Teaching a Person to Fish/Teaching Someone to Read

The adage that teaching someone to fish will feed them for a lifetime was driven home this week. Our youngest son landed a paying (yay!) internship for the summer, but it is in another city from where he has been renting an apartment for the school year, so the mad scramble was on to find accomodations. I sprang into full "mom" mode and started reaching out to anyone I knew in the city asking if they knew of anyone who might have a garage apartment or extra bedroom for rent. Not much luck, but did find someone who had a friend who had a friend. I was all prepared to relay this information on to our son when an e-mail popped up. He had found someone who was renting a room to students for what he had determined was a pretty decent price. How did he know it was a good price? Because he researched furnished apartments, extended stay hotels and furnished rooms near his new job. He even researched what it would cost him in gas to drive from this rented room and how much time it would probably take him. It hit me - he learned much more by doing his own legwork than if I had just handed him a piece of paper with an address and said "here is where you will be parking for the next two months."

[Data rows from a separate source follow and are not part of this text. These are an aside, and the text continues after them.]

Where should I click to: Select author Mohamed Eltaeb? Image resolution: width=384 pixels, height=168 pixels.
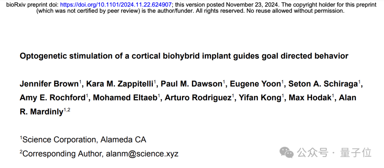[x=125, y=98]
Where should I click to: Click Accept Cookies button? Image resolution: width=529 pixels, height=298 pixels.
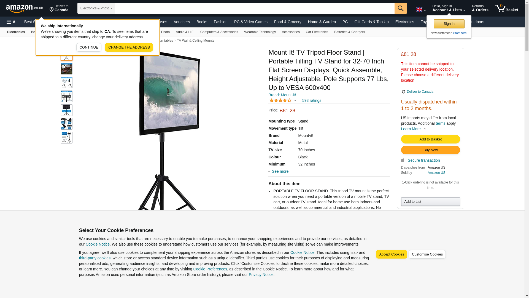(x=392, y=254)
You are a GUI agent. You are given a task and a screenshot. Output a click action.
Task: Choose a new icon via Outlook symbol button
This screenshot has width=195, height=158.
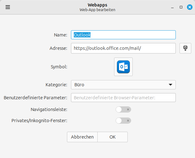pos(123,67)
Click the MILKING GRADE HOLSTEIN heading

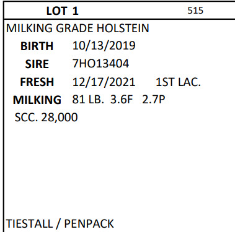tap(78, 28)
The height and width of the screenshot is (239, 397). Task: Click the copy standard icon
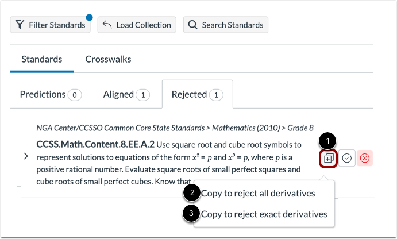click(x=328, y=159)
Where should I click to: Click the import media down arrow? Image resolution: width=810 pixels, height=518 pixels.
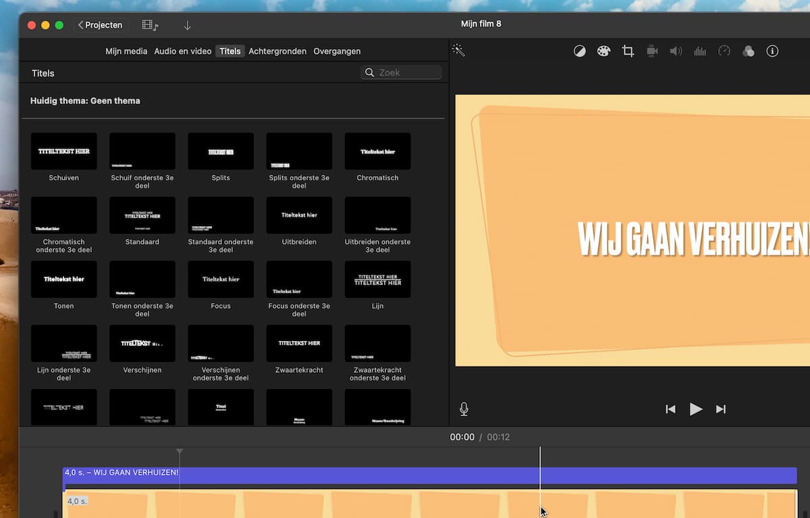[x=188, y=25]
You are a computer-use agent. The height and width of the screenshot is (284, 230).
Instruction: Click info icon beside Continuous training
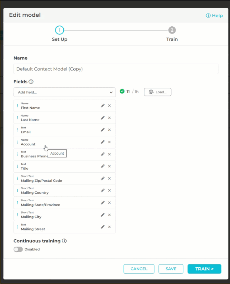click(64, 241)
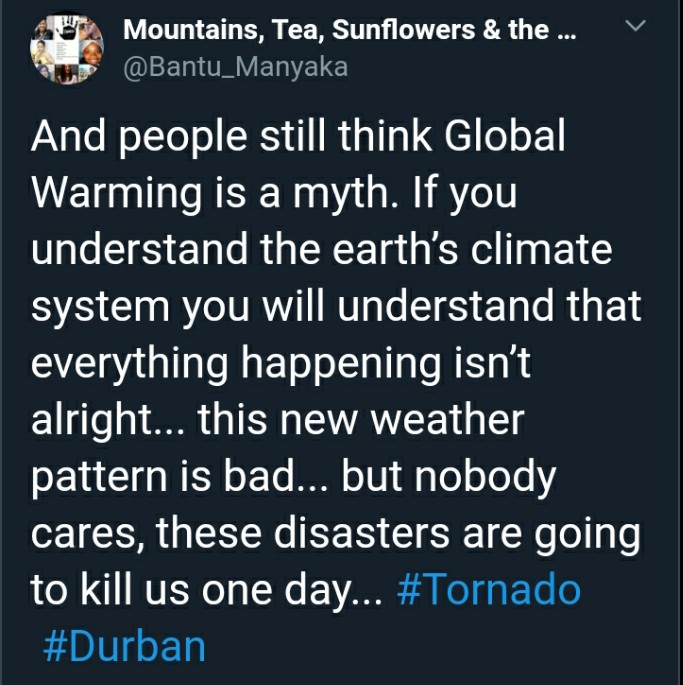
Task: Open the @Bantu_Manyaka handle profile
Action: 236,67
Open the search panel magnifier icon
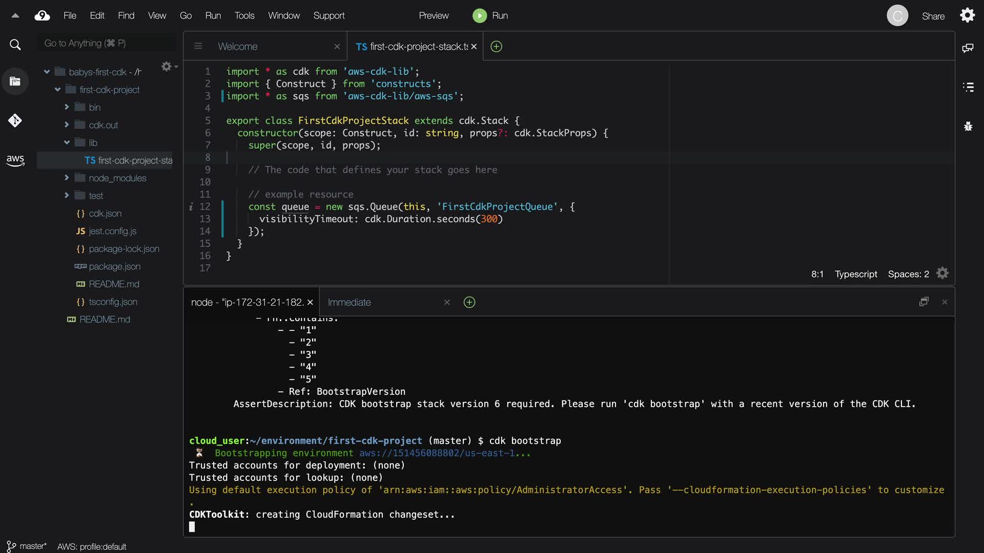 (x=15, y=45)

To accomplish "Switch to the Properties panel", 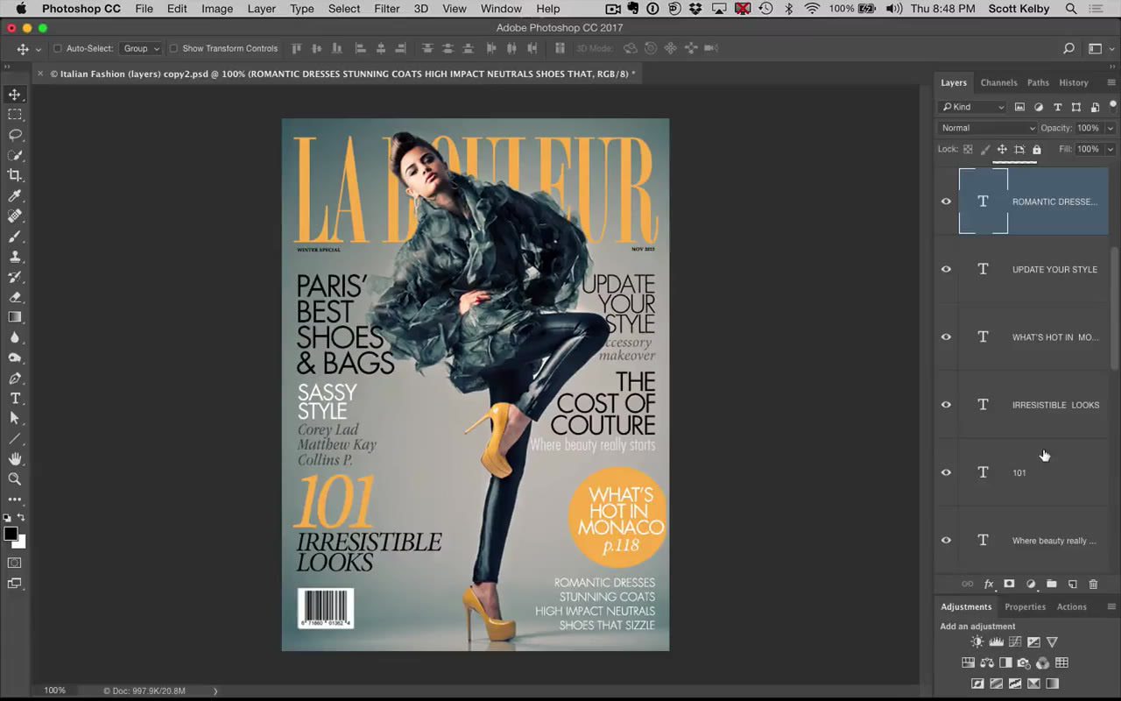I will [x=1025, y=606].
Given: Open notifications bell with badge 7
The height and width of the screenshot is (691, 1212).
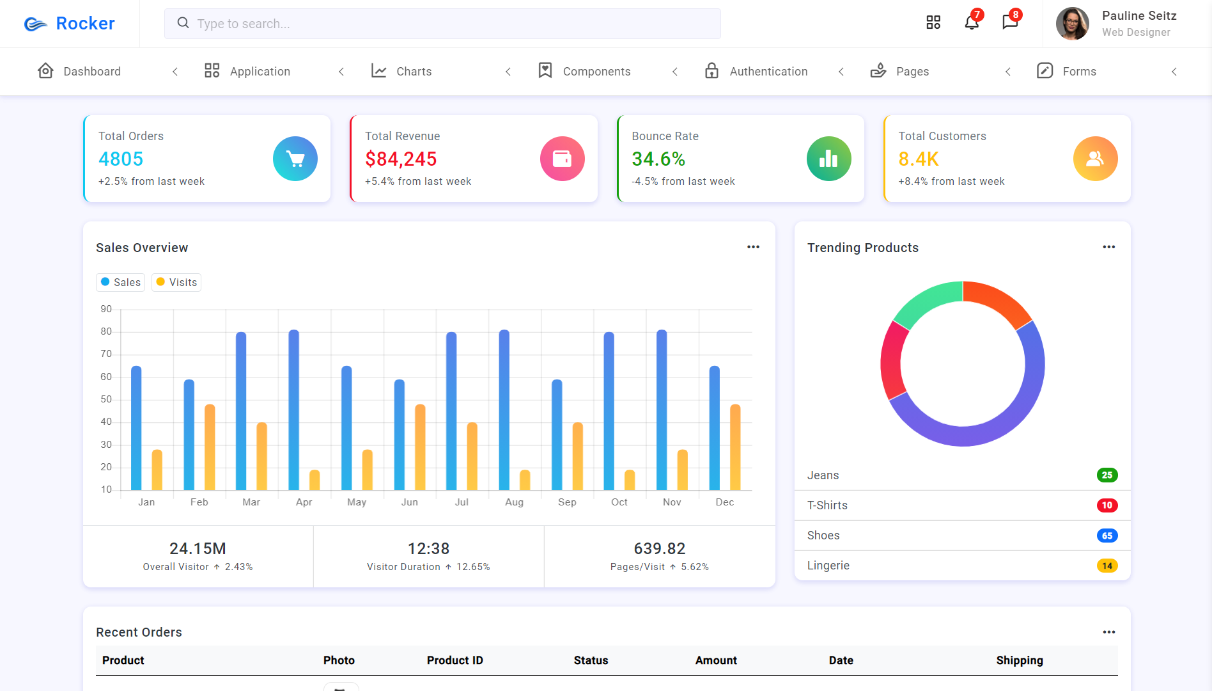Looking at the screenshot, I should [972, 22].
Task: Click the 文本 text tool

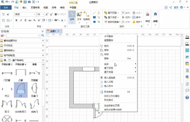Action: click(x=79, y=16)
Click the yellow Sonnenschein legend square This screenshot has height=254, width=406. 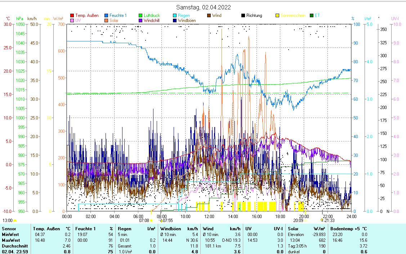pos(277,15)
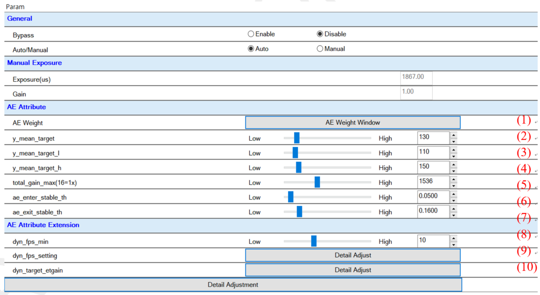Increase y_mean_target with up arrow
This screenshot has height=295, width=540.
(x=453, y=135)
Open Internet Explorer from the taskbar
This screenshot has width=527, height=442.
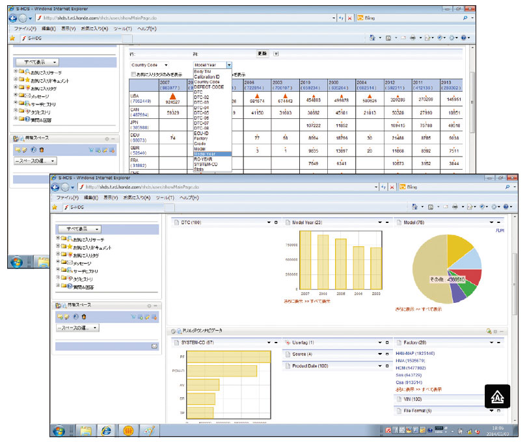(x=105, y=430)
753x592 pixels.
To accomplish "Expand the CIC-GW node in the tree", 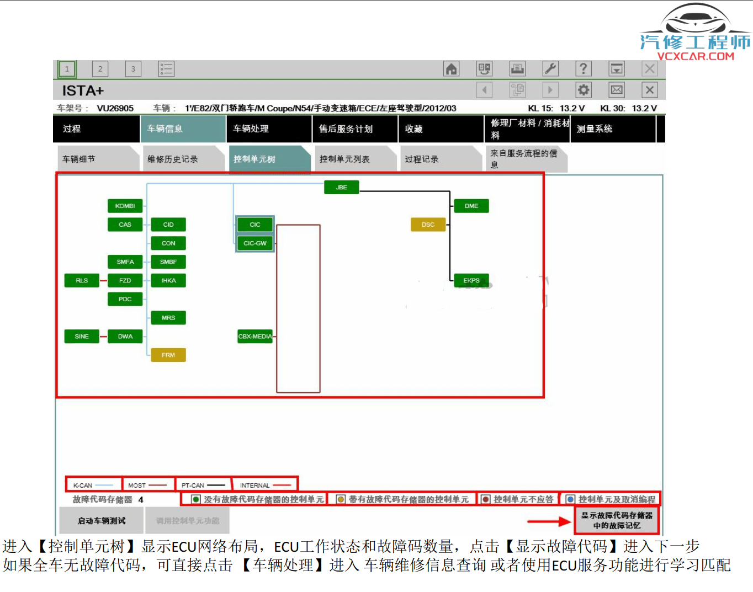I will click(x=254, y=243).
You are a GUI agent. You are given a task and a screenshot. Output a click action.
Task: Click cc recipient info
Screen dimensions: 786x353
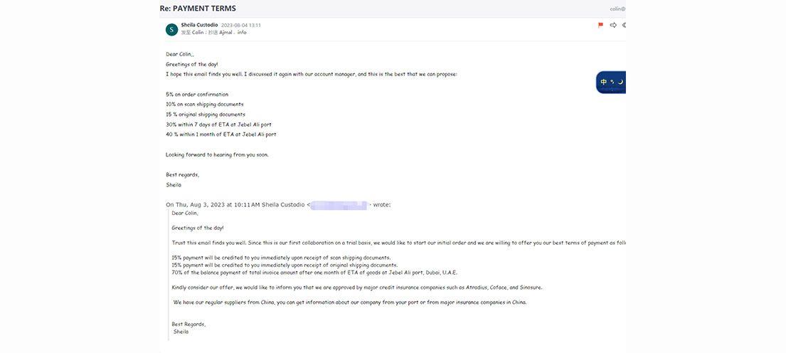[x=242, y=33]
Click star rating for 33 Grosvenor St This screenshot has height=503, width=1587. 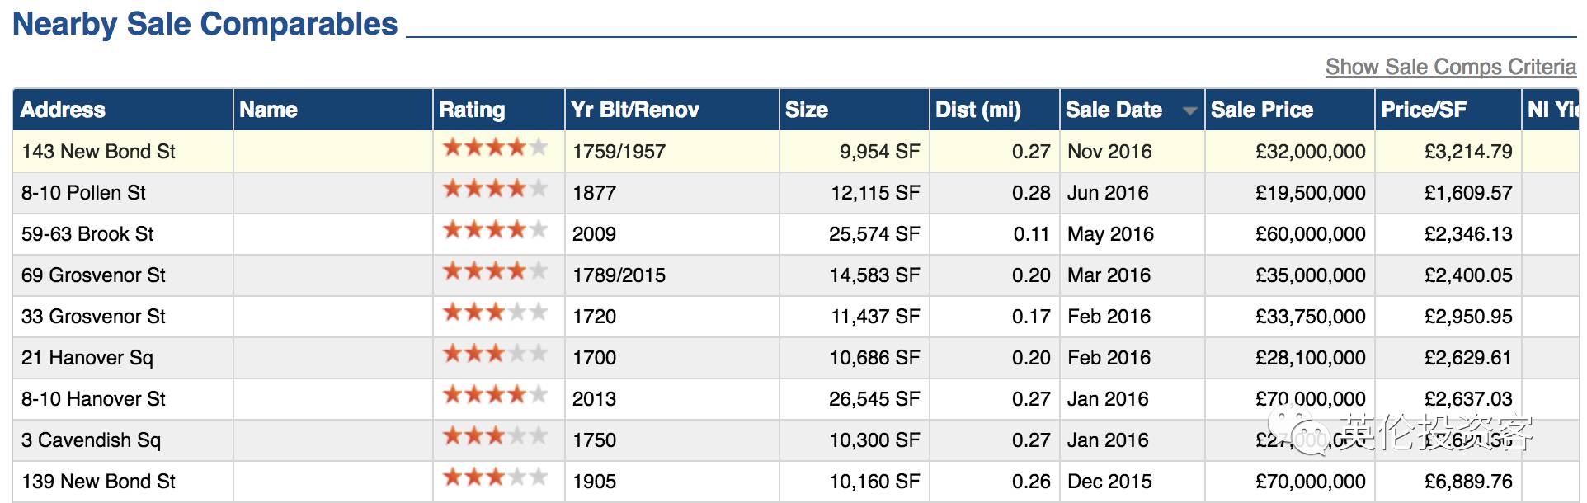click(495, 313)
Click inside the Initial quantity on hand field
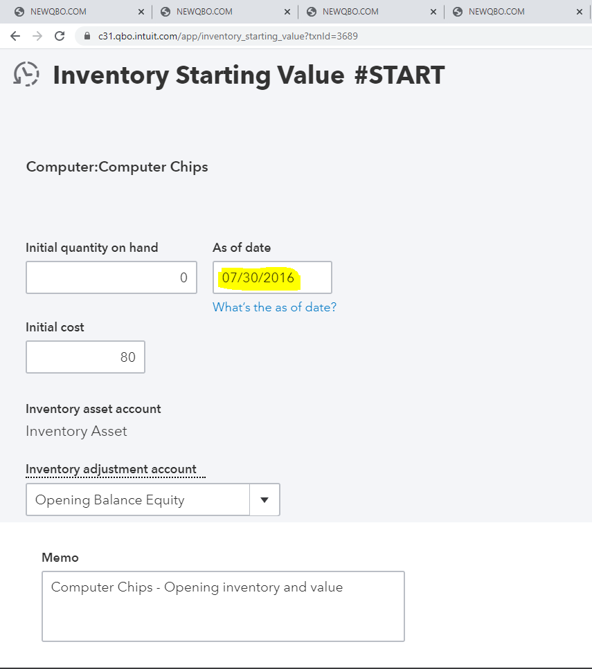The image size is (592, 669). [x=111, y=277]
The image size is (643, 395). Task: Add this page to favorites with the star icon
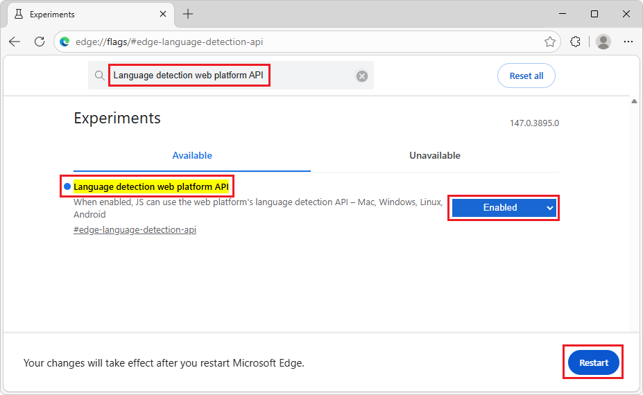pos(550,42)
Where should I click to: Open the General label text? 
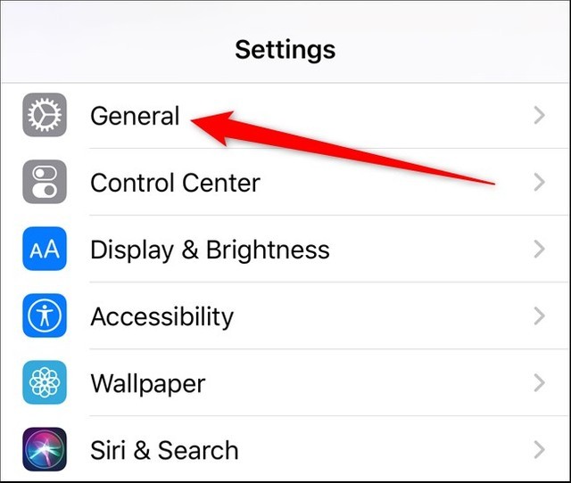click(x=135, y=116)
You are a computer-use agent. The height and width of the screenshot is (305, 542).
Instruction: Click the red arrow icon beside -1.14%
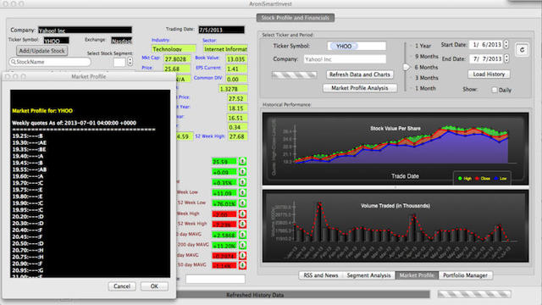tap(243, 265)
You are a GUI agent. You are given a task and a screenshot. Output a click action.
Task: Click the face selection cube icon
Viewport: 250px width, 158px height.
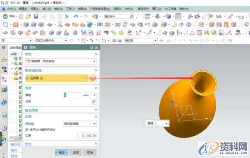pyautogui.click(x=93, y=78)
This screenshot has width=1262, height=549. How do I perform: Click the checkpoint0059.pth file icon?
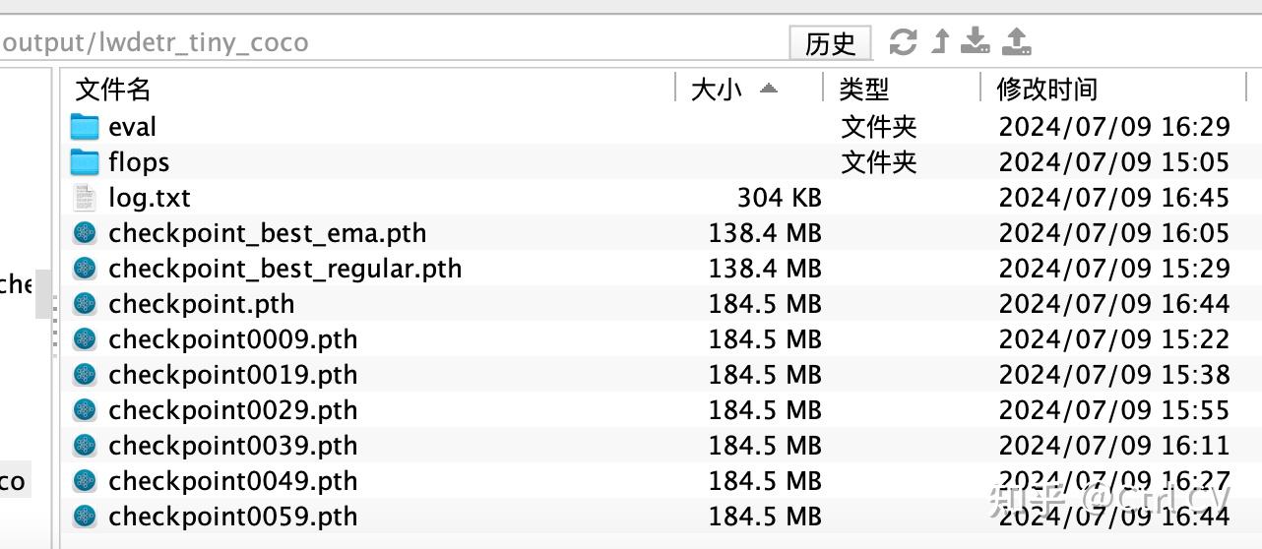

When LIFT adult learners come to us to learn to read, it is the same thing. Learning to read as an adult is hard work. It would be so much easier just to drift along, letting someone else read your important papers or worse, not knowing what you needed to be able to read. So many times the adult learner has tried and failed, but at LIFT we make sure they are successful and when you are successful what do you do? You keep on trying! We learn from doing our own legwork, or in the case at LIFT, from doing your own bookwork.